:: Makale ::

Güncel Bazı Sorular ve Cevaplar

2000 - Soru: Top oynadığı zaman, Hz. Hüseyin'in (ra) başı ile oynamış gibi oluyor diyorlar. Bu görüş doğru mudur?
Cevap: Top oynamak, İslâmi ölçülere uyan bir spor olmadığı için, zaman israfına yol açtığı ve ekonomik çalışmalarımızı engellediğinden dolayı meşru değildir. Ancak, bunun önünü almak için yapılan teşbih yanlıştır. Zira bu oyun Hz. Hüseyin'in (ra) başı ile oynamakla başlamış değildir. İlk defa İngiltere'de başlamış ve oradan dünyaya yayılmıştır. Müslüman; ok atmak, ata binmek ve çocukları ile şakalaşmak gibi işlerin dışında oyunla zaman öldürecek kadar bir zamana sahip değildir. Bu oyunun bir faydası yoktur. Bir de kısa giyilmesi sebebiyle tesettür ihlâl edilmiş olmakla katmerlenmiş vebal tahakkuk etmektedir.

:::

* _Kısa soru_
Makaleye göre top oyunu ilk defa hangi ülkede başlamıştır?

:: Sağlanan veriler ::

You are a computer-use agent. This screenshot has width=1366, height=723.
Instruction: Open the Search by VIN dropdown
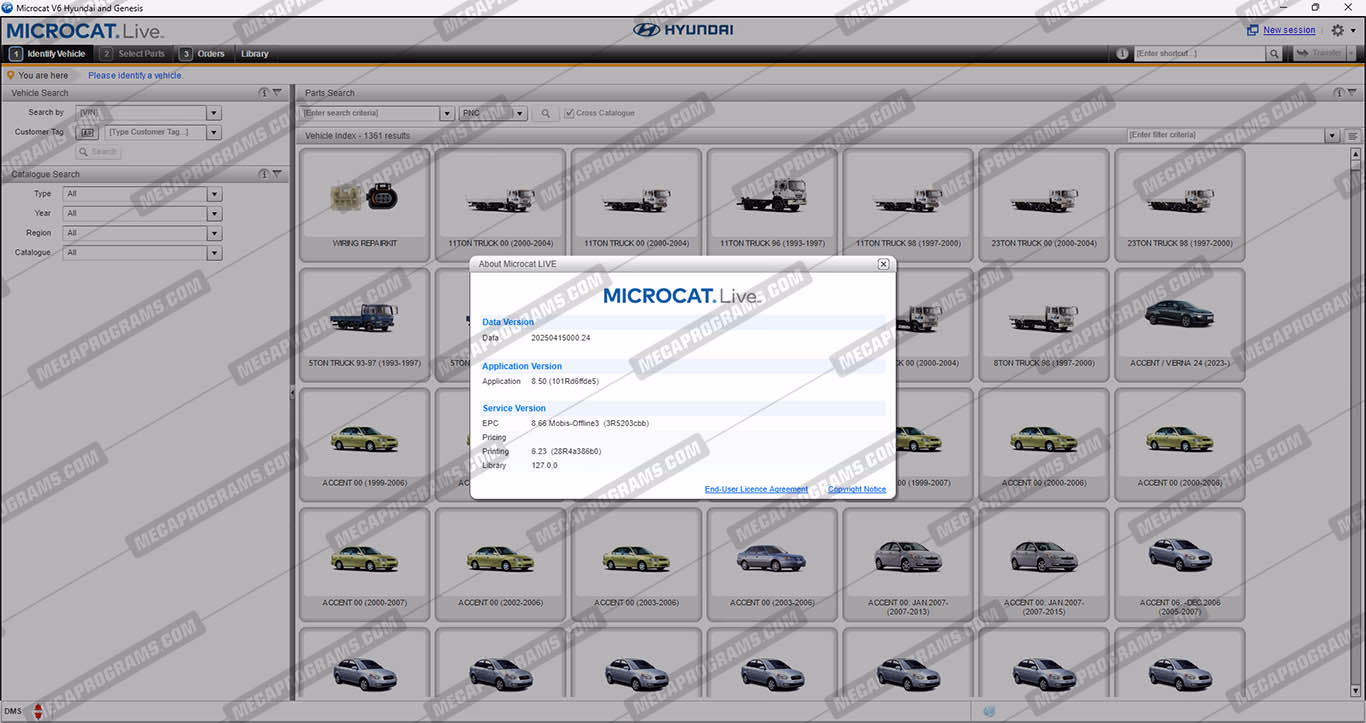[x=214, y=113]
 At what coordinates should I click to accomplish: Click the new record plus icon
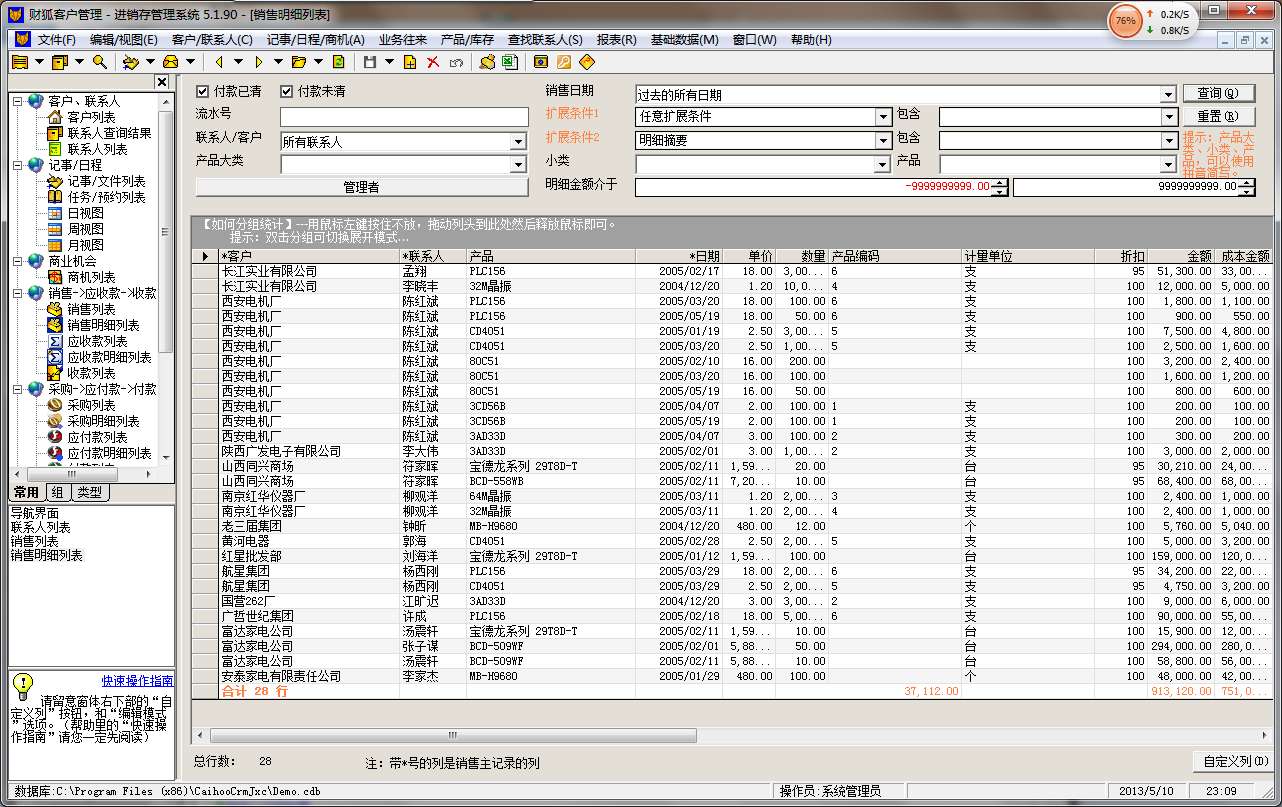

:::

* _Yazılı cevap_
İngiltere'de.